▶ [To do] Please quote, word for word, the lines of the records starting with the line that contains "Click the Insert Text Box icon" and going on through the line that contains "Action: tap(57, 572)".

▶ [Records shown]
↓↓↓

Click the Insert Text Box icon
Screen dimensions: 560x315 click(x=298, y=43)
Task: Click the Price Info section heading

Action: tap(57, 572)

↑↑↑
↓↓↓

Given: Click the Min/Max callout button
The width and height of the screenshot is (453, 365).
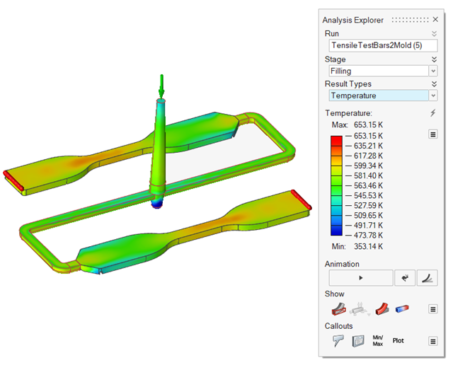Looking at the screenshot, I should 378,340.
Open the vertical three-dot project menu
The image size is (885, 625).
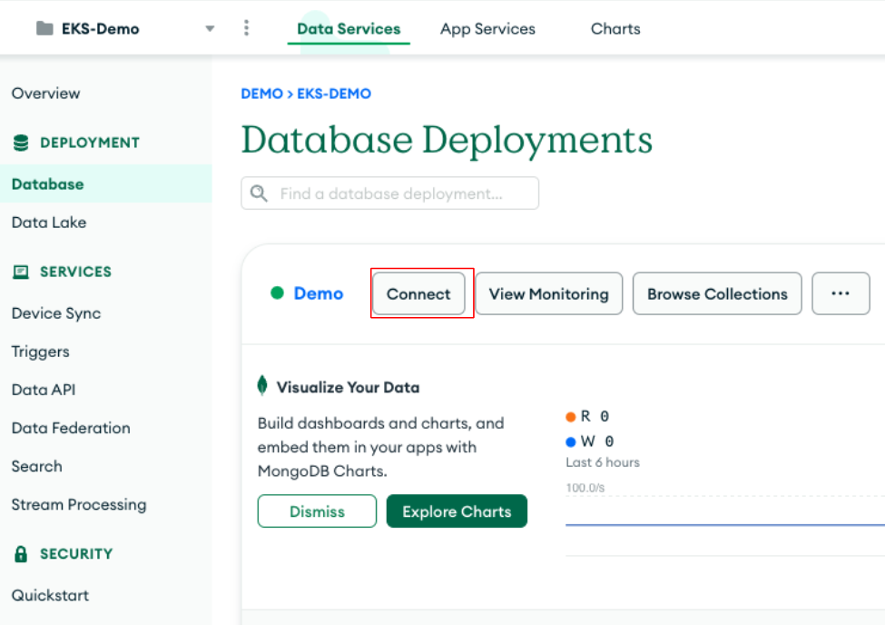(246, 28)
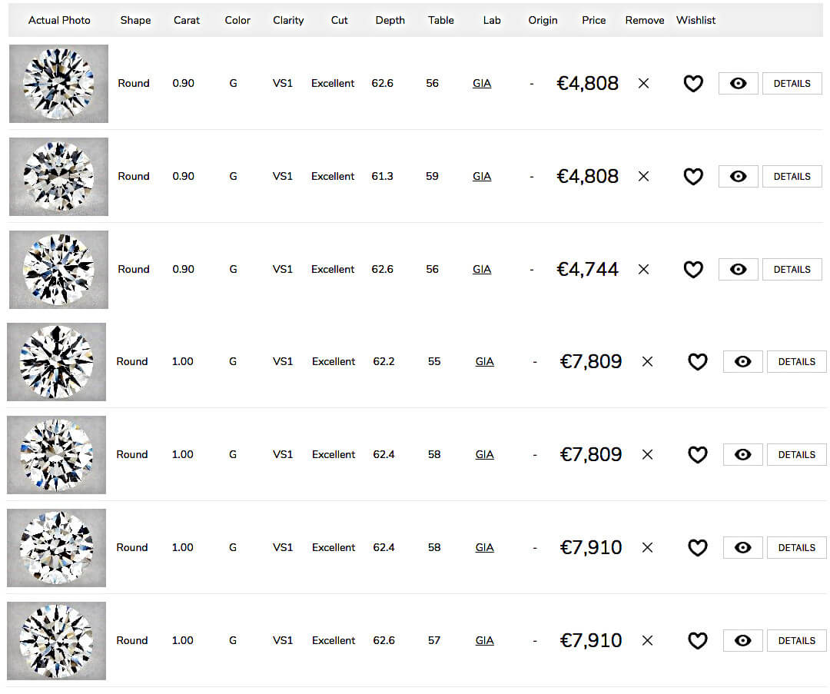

↑↑↑
↓↓↓

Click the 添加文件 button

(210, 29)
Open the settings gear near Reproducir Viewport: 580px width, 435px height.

↑↑↑

▶ [Answer]
Click the Insert Text Box icon
Screen dimensions: 560x315 click(x=298, y=43)
Task: Click the Price Info section heading

Action: tap(57, 572)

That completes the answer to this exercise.